China's LineShine Tops TOP500 but Lags on AI Training

China's LineShine supercomputer took the No. 1 spot on the 67th TOP500 list with 2.198 exaflops on the High Performance Linpack benchmark. It cleared two exaflops of sustained FP64 performance on CPUs alone—the first in TOP500 history, 20% ahead of AMD's El Capitan at Lawrence Livermore, which fell to second at 1.809 exaflops. The last Chinese system to lead was Sunway TaihuLight in 2017.

LineShine runs on NSCS's proprietary LingKun platform. Each of its 20,480 compute nodes has two LX2 processors: Armv9-based chips with 304 cores clocked at 1.55 GHz, organized as eight clusters of 38 cores. Every core includes Arm's Scalable Vector Extension and Scalable Matrix Extension units, supporting FP64, FP32, BF16, FP16, and INT8. Memory pairs 32 GB of on-package HBM at up to 4 TB/s with up to 256 GB of off-package DDR5 per chip—closer to Fujitsu's A64FX in Fugaku than conventional server CPUs. Nodes connect via the proprietary LingQi interconnect running Kylin OS. Total core count: 13.79 million. The LX2's vendor is unconfirmed; Jon Peddie Research attributes it to Huawei. Foundry is undisclosed, with SMIC's 7nm-class process as the most likely domestic option.

The benchmark breakdown reveals the real constraints. On HPCG, which rewards memory and communication, LineShine also took first at 22.00 petaflops. On HPL-MxP—the mixed-precision benchmark approximating AI training—it placed fourth at 7.92 exaflops, a 3.6x uplift over its FP64 result. El Capitan achieves 16.7 exaflops on HPL-MxP, a 9.2x jump. Aurora delivers 11.5x; Frontier 8.4x. The gap is structural: reduced-precision throughput separates GPUs and APUs from CPUs. LineShine lacks low-precision accelerators.

FIG. 02 LineShine dominates FP64 but lags on mixed-precision workloads. El Capitan's HPL-MxP uplift (16.7 EF) is 2.1× LineShine's. — TOP500 November 2024

Power consumption cuts against the headline. LineShine draws 42,220 kW and returns 52.07 gigaflops per watt. El Capitan delivers 60.94 gigaflops per watt at lower total draw. LineShine produces more aggregate FP64 output but uses roughly 42% more power—scaling through core count and electricity rather than efficiency.

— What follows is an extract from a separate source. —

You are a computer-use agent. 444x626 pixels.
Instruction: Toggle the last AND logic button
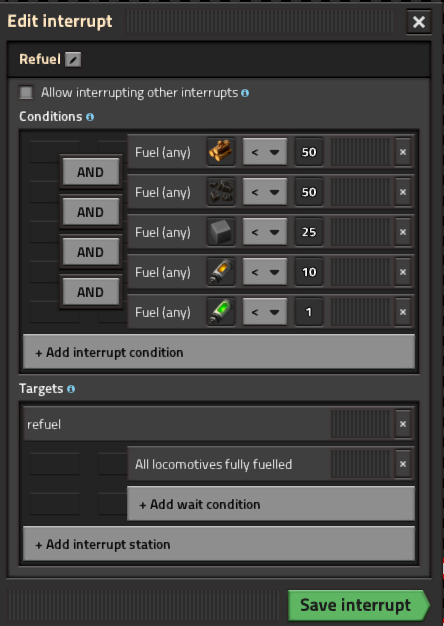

FIG. 03 LineShine's power efficiency (52.07 GF/W) trails El Capitan (60.94 GF/W) by 15%. — Tom's Hardware

China halted TOP500 submissions around 2021 after sanctions hit the Sunway center in Wuxi and Sugon. The HPC community believed China ran exascale systems in the interim: Sunway's successor OceanLight and NUDT's Tianhe-3 appeared in Gordon Bell Prize papers without ranking submissions. Jack Dongarra, TOP500 co-founder, has said Chinese researchers told him submissions were blocked to avoid U.S. attention. LineShine's submission reverses that posture. The system was developed without public funding—reducing political exposure—and its all-domestic design means no Western components for export controls to target.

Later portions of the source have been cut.